*** Opening of Information given ***
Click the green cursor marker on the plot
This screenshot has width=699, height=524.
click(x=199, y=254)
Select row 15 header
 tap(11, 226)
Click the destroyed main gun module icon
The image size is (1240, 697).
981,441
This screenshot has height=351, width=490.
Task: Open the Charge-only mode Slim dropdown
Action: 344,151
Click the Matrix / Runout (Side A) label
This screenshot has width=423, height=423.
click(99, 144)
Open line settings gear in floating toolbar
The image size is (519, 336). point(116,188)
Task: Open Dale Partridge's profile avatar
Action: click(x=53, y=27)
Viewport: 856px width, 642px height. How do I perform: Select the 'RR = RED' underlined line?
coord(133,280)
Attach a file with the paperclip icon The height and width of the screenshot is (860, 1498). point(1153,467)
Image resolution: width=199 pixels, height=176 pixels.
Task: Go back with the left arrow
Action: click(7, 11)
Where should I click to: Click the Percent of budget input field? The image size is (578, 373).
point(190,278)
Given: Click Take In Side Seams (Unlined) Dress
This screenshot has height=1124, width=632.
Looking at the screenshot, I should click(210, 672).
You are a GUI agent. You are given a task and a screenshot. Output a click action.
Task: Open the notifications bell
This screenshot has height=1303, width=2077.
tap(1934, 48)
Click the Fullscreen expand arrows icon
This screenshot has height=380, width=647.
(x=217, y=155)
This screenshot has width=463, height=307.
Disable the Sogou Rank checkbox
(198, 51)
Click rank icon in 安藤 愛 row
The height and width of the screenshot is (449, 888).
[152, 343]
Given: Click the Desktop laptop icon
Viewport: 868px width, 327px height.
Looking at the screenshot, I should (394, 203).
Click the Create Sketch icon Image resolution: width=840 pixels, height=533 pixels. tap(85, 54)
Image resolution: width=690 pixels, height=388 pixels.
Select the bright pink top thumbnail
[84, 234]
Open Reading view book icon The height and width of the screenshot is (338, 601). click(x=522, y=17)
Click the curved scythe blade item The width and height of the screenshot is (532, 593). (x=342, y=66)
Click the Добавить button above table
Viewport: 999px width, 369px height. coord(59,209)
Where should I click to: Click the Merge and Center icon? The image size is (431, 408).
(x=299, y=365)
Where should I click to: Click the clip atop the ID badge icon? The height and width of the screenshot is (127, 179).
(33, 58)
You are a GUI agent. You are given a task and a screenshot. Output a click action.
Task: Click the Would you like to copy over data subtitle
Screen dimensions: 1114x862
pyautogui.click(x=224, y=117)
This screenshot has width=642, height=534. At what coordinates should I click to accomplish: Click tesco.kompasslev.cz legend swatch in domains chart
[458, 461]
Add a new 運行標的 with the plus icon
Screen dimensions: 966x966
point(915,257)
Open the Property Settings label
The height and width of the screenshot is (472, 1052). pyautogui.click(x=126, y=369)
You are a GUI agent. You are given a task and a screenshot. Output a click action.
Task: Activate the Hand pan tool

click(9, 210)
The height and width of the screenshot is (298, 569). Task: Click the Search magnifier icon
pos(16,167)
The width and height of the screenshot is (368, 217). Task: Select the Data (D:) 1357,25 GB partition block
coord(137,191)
*** Close of Information given ***
**Task to complete:**
Send back each record exactly as it stands.

**Exercise solution:**
Click the green cursor marker on the plot
This screenshot has width=699, height=524.
click(x=199, y=254)
Select row 15 header
 tap(11, 226)
Click the destroyed main gun module icon
The image size is (1240, 697).
981,441
This screenshot has height=351, width=490.
Task: Open the Charge-only mode Slim dropdown
Action: 344,151
Click the Matrix / Runout (Side A) label
This screenshot has width=423, height=423.
click(99, 144)
Open line settings gear in floating toolbar
The image size is (519, 336). point(116,188)
Task: Open Dale Partridge's profile avatar
Action: click(x=53, y=27)
Viewport: 856px width, 642px height. How do I perform: Select the 'RR = RED' underlined line?
coord(133,280)
Attach a file with the paperclip icon The height and width of the screenshot is (860, 1498). point(1153,467)
Image resolution: width=199 pixels, height=176 pixels.
Task: Go back with the left arrow
Action: click(7, 11)
Where should I click to: Click the Percent of budget input field? The image size is (578, 373).
point(190,278)
Given: Click Take In Side Seams (Unlined) Dress
This screenshot has height=1124, width=632.
Looking at the screenshot, I should click(210, 672).
You are a GUI agent. You are given a task and a screenshot. Output a click action.
Task: Open the notifications bell
This screenshot has height=1303, width=2077.
tap(1934, 48)
Click the Fullscreen expand arrows icon
This screenshot has height=380, width=647.
(x=217, y=155)
This screenshot has width=463, height=307.
Disable the Sogou Rank checkbox
(198, 51)
Click rank icon in 安藤 愛 row
The height and width of the screenshot is (449, 888).
[152, 343]
Given: Click the Desktop laptop icon
Viewport: 868px width, 327px height.
Looking at the screenshot, I should (394, 203).
Click the Create Sketch icon Image resolution: width=840 pixels, height=533 pixels. tap(85, 54)
Image resolution: width=690 pixels, height=388 pixels.
Select the bright pink top thumbnail
[84, 234]
Open Reading view book icon The height and width of the screenshot is (338, 601). click(x=522, y=17)
Click the curved scythe blade item The width and height of the screenshot is (532, 593). (x=342, y=66)
Click the Добавить button above table
Viewport: 999px width, 369px height. coord(59,209)
Where should I click to: Click the Merge and Center icon? The image size is (431, 408).
(x=299, y=365)
Where should I click to: Click the clip atop the ID badge icon? The height and width of the screenshot is (127, 179).
(33, 58)
You are a GUI agent. You are given a task and a screenshot. Output a click action.
Task: Click the Would you like to copy over data subtitle
Screen dimensions: 1114x862
pyautogui.click(x=224, y=117)
This screenshot has width=642, height=534. At what coordinates should I click to accomplish: Click tesco.kompasslev.cz legend swatch in domains chart
[458, 461]
Add a new 運行標的 with the plus icon
Screen dimensions: 966x966
point(915,257)
Open the Property Settings label
The height and width of the screenshot is (472, 1052). pyautogui.click(x=126, y=369)
You are a GUI agent. You are given a task and a screenshot. Output a click action.
Task: Activate the Hand pan tool

click(9, 210)
The height and width of the screenshot is (298, 569). Task: Click the Search magnifier icon
pos(16,167)
The width and height of the screenshot is (368, 217). Task: Select the Data (D:) 1357,25 GB partition block
coord(137,191)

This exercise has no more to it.